▸ **What the task asks**
Please convert the text of the records below into a JSON list of strings, one string per line, covering all the records and leaving out blank lines. Leave the pictures out of the answer.

━━━━

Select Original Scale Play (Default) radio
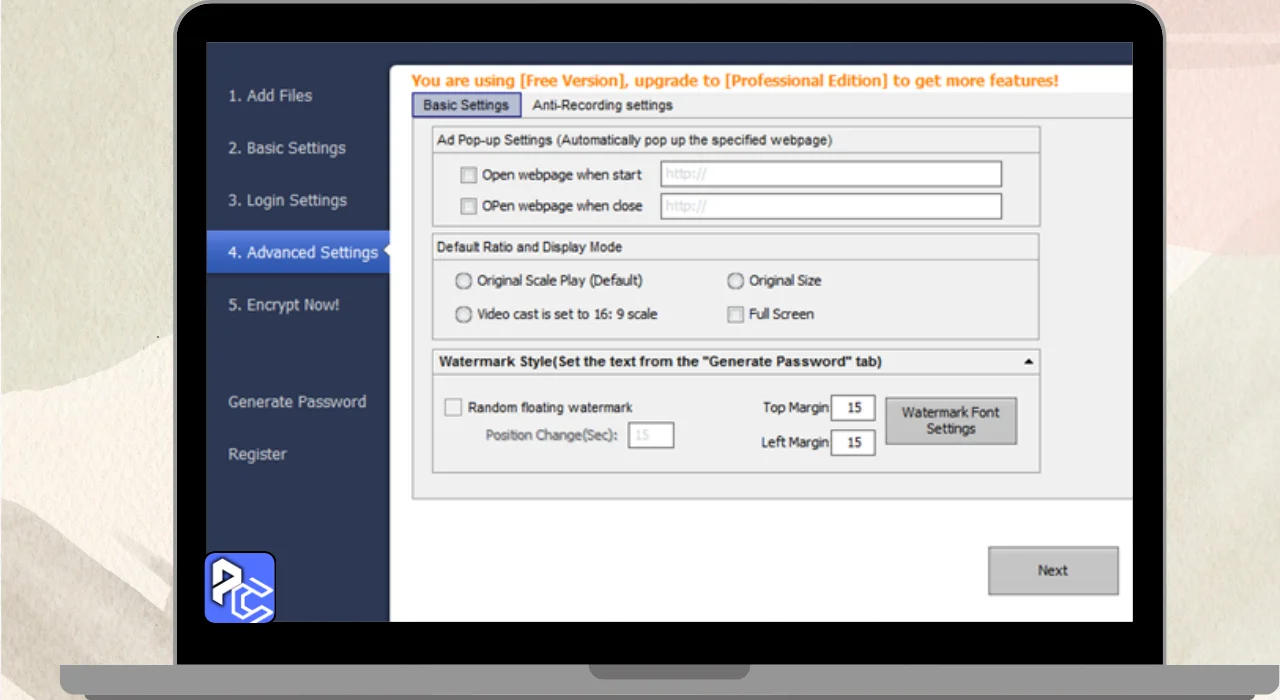 tap(463, 281)
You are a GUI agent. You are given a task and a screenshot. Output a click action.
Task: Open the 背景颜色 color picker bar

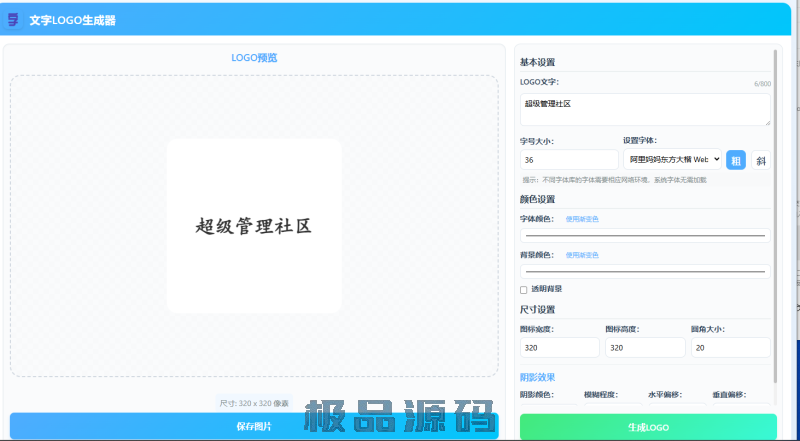645,271
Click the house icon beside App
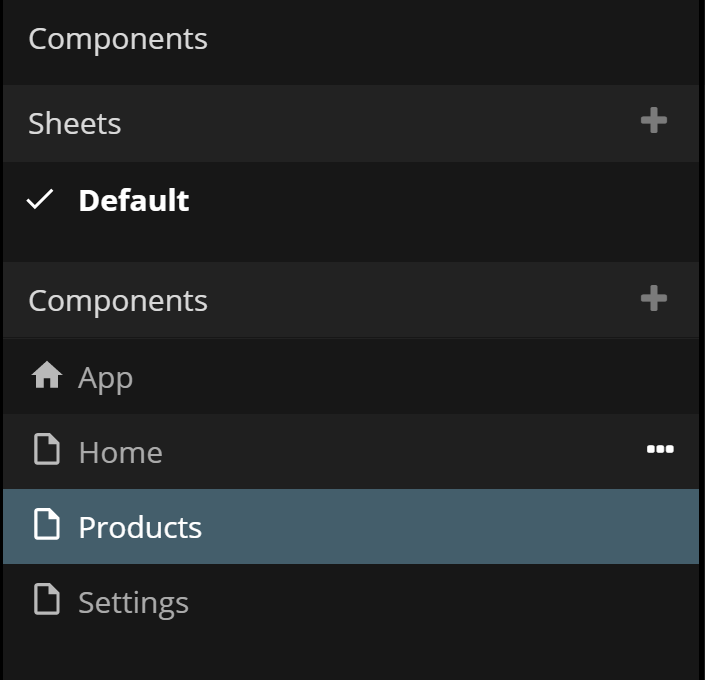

━━━━

▸ **Correct response**
[
  "Select Original Scale Play (Default) radio",
  " tap(463, 281)",
  "You are a GUI agent. You are given a task and a screenshot. Output a click action.",
  "Task: Open the 背景颜色 color picker bar",
  "645,271",
  "Click the house icon beside App"
]